Here we use \(\mathrm {OPT}(\mathcal {I})\) to refer to the minimum cost of a CCCP solution on the instance \(\mathcal {I}=(G, \ell , b, \gamma )\). Similarly, \(\mathrm {LP}(\mathcal {I})\) refers to the solution value of the tree cover LP (3) for the instance \(\mathcal {I}\).

Theorem 4

\(\rho \ge 2 + \frac{62}{11745} > 2.005\).
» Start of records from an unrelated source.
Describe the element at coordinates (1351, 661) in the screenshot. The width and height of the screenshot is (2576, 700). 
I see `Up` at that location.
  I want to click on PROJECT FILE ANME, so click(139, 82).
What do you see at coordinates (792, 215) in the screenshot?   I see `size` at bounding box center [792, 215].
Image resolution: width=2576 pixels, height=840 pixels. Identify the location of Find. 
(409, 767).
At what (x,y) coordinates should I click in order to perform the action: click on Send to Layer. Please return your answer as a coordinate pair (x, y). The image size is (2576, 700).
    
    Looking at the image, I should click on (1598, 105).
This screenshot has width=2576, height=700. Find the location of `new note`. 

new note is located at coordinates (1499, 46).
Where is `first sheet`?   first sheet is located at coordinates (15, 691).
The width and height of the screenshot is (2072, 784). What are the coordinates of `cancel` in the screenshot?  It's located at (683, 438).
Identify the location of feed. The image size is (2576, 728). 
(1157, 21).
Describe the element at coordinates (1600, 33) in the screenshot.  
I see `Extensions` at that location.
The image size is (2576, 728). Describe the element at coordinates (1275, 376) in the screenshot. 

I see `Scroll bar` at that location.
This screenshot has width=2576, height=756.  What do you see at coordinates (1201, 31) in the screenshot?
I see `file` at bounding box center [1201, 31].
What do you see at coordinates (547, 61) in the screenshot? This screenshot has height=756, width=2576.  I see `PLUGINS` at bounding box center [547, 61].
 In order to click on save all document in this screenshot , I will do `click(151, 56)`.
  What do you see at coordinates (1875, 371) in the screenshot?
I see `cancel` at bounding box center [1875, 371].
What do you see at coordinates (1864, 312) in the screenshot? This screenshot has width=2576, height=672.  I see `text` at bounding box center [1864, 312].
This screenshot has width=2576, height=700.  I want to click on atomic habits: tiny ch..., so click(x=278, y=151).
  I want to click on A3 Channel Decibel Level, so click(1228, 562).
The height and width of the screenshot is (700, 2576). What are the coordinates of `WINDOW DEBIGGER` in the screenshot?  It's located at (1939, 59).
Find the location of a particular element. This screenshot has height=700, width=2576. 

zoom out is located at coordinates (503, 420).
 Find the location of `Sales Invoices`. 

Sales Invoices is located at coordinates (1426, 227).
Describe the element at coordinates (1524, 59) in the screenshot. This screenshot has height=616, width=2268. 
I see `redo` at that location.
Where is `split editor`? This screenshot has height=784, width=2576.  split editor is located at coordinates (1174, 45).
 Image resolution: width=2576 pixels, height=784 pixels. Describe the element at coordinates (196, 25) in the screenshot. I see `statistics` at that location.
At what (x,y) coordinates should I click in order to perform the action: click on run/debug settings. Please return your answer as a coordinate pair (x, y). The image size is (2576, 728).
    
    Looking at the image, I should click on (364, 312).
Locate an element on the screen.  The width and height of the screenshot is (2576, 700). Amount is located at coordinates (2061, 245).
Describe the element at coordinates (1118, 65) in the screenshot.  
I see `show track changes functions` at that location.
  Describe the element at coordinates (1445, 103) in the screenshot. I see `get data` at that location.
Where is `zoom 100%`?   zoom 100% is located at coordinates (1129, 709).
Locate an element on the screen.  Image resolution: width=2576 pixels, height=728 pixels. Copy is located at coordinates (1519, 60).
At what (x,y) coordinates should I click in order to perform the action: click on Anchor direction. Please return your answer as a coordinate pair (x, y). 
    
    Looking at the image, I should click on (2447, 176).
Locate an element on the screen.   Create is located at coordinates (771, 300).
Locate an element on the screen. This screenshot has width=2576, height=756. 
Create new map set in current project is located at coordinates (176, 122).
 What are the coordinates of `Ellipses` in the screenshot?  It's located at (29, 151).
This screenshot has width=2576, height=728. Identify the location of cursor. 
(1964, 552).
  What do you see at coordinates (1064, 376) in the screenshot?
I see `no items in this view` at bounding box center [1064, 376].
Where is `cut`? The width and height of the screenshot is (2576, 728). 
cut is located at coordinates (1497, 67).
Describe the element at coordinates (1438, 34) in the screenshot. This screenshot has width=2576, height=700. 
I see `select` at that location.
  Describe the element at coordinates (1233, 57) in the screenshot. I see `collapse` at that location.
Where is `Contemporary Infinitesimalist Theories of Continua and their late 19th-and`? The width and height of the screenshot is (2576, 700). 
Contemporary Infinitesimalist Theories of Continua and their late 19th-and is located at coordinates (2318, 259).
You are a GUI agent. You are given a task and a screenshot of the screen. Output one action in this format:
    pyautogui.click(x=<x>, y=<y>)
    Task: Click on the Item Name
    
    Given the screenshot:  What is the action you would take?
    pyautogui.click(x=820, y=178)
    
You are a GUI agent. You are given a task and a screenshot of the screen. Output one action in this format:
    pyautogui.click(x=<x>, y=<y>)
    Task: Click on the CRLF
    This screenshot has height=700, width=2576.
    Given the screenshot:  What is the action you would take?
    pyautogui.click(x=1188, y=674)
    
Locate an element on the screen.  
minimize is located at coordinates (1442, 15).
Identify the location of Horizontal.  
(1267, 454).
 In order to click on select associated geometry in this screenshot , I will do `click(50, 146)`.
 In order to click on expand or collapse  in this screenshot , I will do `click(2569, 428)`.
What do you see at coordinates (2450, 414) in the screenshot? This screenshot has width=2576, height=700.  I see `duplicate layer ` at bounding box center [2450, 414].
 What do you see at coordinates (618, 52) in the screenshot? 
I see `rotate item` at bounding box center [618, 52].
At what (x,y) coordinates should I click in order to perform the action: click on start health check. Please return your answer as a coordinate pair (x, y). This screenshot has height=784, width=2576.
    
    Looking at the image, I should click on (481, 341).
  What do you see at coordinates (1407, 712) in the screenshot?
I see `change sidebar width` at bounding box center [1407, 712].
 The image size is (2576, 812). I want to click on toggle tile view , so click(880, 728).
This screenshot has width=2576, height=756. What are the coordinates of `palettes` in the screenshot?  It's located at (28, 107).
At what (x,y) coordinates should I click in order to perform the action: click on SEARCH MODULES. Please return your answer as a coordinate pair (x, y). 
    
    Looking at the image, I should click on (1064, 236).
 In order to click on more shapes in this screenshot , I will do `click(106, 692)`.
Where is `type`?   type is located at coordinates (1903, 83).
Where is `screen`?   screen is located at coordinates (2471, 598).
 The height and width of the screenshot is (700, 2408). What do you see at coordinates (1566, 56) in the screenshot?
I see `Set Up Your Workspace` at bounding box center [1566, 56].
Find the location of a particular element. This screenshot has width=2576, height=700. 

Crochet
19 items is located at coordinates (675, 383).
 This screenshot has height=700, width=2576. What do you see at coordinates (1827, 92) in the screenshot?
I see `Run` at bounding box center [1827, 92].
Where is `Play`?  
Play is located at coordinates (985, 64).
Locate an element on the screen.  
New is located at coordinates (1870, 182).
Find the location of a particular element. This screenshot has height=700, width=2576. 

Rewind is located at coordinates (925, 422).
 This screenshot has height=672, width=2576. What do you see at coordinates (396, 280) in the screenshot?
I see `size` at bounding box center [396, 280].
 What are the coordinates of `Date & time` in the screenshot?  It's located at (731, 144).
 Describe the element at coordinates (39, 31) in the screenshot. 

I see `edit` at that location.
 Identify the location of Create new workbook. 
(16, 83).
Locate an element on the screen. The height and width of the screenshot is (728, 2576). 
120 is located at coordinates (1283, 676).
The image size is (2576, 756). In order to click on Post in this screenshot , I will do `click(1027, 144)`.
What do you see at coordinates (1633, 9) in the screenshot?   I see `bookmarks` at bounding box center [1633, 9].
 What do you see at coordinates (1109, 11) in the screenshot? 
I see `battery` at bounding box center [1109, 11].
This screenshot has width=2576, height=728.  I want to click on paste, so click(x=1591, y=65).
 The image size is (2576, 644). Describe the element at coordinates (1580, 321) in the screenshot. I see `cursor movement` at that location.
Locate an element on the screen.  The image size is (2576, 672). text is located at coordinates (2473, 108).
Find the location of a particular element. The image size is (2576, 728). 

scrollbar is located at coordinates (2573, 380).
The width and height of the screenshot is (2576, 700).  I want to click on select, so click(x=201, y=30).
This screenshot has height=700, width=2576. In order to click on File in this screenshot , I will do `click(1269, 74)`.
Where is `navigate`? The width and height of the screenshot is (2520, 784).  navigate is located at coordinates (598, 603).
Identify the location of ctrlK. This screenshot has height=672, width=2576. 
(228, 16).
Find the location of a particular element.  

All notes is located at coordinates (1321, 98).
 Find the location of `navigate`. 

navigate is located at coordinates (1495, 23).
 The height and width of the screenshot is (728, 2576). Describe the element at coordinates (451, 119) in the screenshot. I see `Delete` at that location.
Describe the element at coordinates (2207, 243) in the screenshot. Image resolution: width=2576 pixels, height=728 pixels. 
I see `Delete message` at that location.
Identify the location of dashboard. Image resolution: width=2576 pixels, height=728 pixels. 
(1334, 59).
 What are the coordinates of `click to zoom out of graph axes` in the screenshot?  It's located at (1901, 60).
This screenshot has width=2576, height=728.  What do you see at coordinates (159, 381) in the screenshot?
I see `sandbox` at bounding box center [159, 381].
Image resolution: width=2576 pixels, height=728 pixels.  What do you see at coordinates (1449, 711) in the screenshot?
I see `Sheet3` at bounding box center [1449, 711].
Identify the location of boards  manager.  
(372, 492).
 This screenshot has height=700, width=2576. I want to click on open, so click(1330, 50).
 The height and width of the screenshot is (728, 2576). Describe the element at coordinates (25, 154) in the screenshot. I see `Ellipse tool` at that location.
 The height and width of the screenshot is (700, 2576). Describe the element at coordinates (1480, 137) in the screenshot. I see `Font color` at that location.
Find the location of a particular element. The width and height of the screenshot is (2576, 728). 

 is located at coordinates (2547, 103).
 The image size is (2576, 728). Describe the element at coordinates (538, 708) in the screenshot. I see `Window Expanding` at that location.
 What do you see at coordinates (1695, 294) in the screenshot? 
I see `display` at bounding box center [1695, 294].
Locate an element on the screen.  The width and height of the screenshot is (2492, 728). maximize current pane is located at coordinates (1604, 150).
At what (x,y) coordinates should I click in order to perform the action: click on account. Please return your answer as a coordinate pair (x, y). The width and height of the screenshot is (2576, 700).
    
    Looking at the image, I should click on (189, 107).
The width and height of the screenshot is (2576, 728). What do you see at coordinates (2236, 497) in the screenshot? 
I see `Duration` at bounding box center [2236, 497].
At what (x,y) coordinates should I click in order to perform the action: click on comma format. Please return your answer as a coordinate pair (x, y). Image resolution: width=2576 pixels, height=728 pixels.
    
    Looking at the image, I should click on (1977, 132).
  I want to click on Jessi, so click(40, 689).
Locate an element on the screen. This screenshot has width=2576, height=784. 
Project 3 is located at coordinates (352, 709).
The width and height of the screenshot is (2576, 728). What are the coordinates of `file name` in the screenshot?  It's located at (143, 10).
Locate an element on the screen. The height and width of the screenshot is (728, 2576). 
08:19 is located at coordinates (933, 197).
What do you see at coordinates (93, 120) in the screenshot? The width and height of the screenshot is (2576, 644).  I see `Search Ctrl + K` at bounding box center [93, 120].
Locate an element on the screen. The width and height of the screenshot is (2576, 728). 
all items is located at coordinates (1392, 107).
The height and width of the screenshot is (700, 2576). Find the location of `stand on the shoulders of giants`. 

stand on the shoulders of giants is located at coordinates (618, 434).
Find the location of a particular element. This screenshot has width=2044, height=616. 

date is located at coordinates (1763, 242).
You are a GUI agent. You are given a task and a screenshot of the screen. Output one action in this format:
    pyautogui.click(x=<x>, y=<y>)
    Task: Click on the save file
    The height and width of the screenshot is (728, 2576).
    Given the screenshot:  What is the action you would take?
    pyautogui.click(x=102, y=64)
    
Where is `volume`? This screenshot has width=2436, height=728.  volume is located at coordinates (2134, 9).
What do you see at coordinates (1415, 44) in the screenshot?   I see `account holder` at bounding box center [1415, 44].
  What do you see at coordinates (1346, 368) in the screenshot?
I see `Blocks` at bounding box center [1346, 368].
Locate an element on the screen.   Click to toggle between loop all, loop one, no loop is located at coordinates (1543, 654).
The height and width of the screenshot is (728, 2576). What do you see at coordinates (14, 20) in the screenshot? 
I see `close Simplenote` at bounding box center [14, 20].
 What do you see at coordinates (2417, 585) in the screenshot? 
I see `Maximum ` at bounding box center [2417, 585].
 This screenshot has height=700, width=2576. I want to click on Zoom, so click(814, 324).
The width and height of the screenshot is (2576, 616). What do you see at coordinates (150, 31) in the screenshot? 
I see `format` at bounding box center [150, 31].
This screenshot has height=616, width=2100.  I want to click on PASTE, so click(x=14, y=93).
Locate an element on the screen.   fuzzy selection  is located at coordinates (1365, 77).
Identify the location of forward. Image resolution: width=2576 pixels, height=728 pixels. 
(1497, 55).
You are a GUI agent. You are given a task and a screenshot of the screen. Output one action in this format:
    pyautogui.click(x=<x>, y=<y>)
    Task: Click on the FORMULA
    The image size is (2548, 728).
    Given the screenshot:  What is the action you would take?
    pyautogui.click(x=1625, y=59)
To prove Theorem 4 we use the following lemma that can be proven by an argument similar to Goemans [11], and Carr and Vempala [6].

Lemma 9

Let \(G=(V,E)\) a complete graph and \(b : V \rightarrow [0, 1]\) some vertex demands. Moreover, let \((x_e)_{e \in E}\) be a feasible solution to the tree cover LP (3) such that the support of x is the edge set of a tree T. Then there are weights \(\lambda _1, \ldots , \lambda _k > 0\), small sets \(R_1, \ldots , R_k \subseteq V\) and trees \(T_1, \ldots , T_k\) in T such that \(R_i \subseteq V(T_i)\) for all i and

  • \(\sum _{i=1}^k \lambda _i \le \rho (|V| -x(E))\),

  • \(\sum _{i : e\in T_i} \lambda _i \le \frac{\rho }{2} x_e\) for every \(e\in E\), and

  • \(\sum _{i : v \in R_i} \lambda _i \ge 1\) for every \(v \in V\).

Fig. 1.
figure 1

A family of LP solutions x that together with Lemma 9 proves Theorem 4. Here, the demands for the vertex r and the vertices \(v_1, \ldots , v_k\) are 0 and the demand of the vertices \(w_{i,j}\) for \(i=1,\ldots ,k\) and \(j=1,\ldots ,16\) are 1/23. The constants are chosen to maximize the lower bound obtained from this family of instances. In the figure edges e with \(x_e > 0\) are shown. One can verify that this is indeed a feasible solution to the tree cover LP (3).

We consider the family of LP solutions depicted in Fig. 1. One can show that if \(\rho < 2 + \frac{62}{11745}\) and k is sufficiently large, it is not possible to find weights \(\lambda _i\), vertex sets \(R_i\), and trees \(T_i\) as in Lemma 9. This implies Theorem 4.